“There’s a certain appropriateness in the location,” Corax observed as they took their seats in the section reserved for the Equestrians, “since Nero himself put on Games such as Rome had never seen before, especially when he was trying to convince everyone that that odd Jewish sect—you know, the Christians—had caused the great fire.”
“Did they?” Gaius was looking around him. They had arrived between fights, and slaves were replacing the bloodstained sand.
“You hardly need deliberate sabotage to start a fire in this city, my lad,” his host said wryly. “Why do you think every district has a fire watch to which we all contribute so willingly? But this was a particularly bad one, and the Emperor needed a scapegoat to counter the rumors that he had started the blaze himself!”
Gaius turned to stare at him.
“New buildings, lad, new buildings!” Corax explained. “Nero fancied himself an architect, and the people who owned the property where the fire started wouldn’t sell. The fire got out of hand, and the Emperor needed someone to blame. The Games were really quite horrid—no skill involved at all—just a lot of poor souls who died more like sheep than like men.”
Gaius was suddenly glad he had not captured Cynric after all. Such a fighter would certainly have been sent here, and he did not deserve it, though surely he would have not been a sheep but rather a wolf or a bear.
Trumpets blared and a shiver of expectation ran through the vast throng. Gaius felt his own heartbeat quicken and was reminded oddly of the moment before battle; it was the only time he had been in the presence of so many thousands, all nerving themselves up to make blood flow. But at least in war both sides were at equal risk. It was other men’s blood these Romans were offering, not their own.
He had seen bear baitings at home, of course, as entertainment for the Legions. There was certainly a fascination in some of the pairings of wild beasts imported for the Games. A lion and a giraffe, for instance, or a wild boar and a panther. Corax told him that on one occasion a pregnant sow had been fighting and actually farrowed a piglet during her death throes. But the real focus of the afternoon was on the most dangerous of all animals—man.

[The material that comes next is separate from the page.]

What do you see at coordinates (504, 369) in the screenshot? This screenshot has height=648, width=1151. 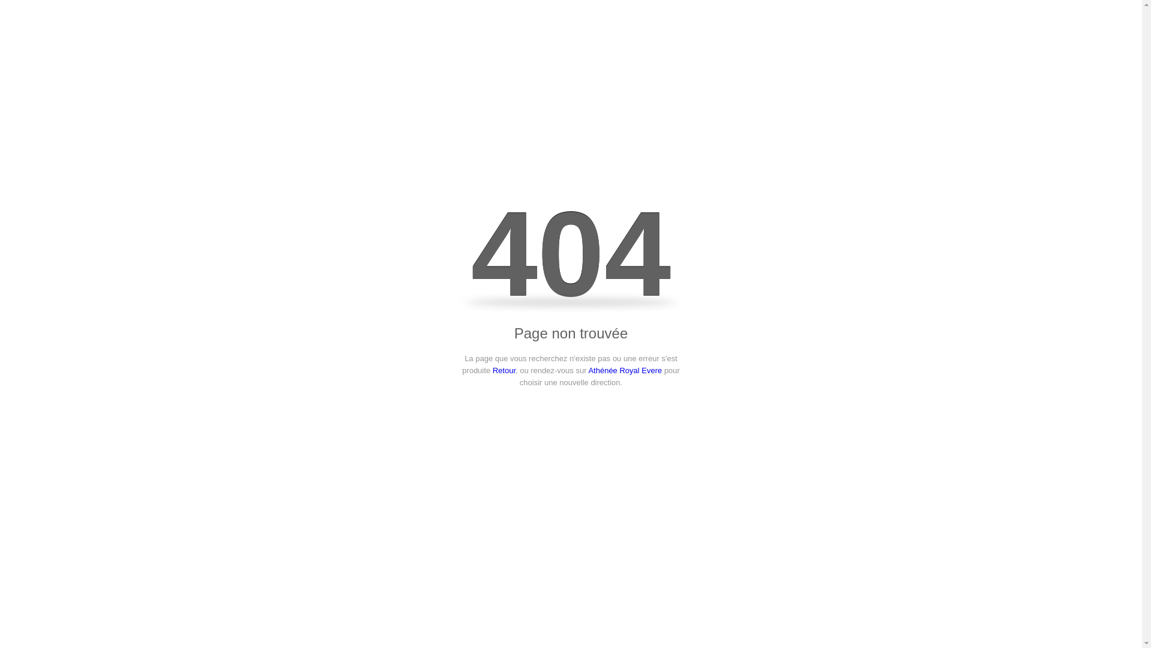 I see `'Retour'` at bounding box center [504, 369].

“Now we shall see some skill,” said Corax as the mock combats finished and the first of the gladiators, hide and armor alike oiled and gleaming, stalked across the sand. “This kind of thing is what makes the Games worth seeing. Those fights in which they throw in untrained prisoners of war or criminals, even women and children, are simply a stupid slaughter. Here, for instance, we have a Samnite and a Retarius—” He indicated the first gladiator, wearing greaves and a visored helmet crowned with a tuft of feathers and armed with a shortsword and big rectangular shield, and his more agile opponent, flourishing his net and trident.
Gaius, trained to judge fighting men, found his professional interest engaged. All around him bets were being placed with an intensity that almost matched that of the fighters. Corax kept up a running commentary, and it was not until the Samnite fighter was down with the net-man’s trident at his throat that he realized that the man giving the thumbs-down signal from the purple-hung box was the Emperor.
The trident thrust and the Samnite convulsed and then was still, his bright blood staining the sand. Gaius sat back, licking dry lips, his throat raw from cheering. He must have been intent indeed not to hear the trumpets announcing the entrance of the Emperor. From this distance he could see only a figure in a purple tunic, wrapped in a mantle that glittered with gold.
Later that night, as Corax’s masseur pummeled him after his soak in the bath, Gaius realized that his whole body was a mass of aching muscles, which had been tensed against one another as he watched the Games. At the time he had not noticed.
But he felt also a great sense of release. Going to the Coliseum was indeed like being in a battle, like that moment when all existence is simplified into a single struggle, and you are carried beyond yourself and become one with a greater whole. For a moment, it seemed to him he understood why the Romans loved their Games with such a passion. However perverse and pointless it seemed, they were moved by the same force that had enabled the Legions to conquer half the world.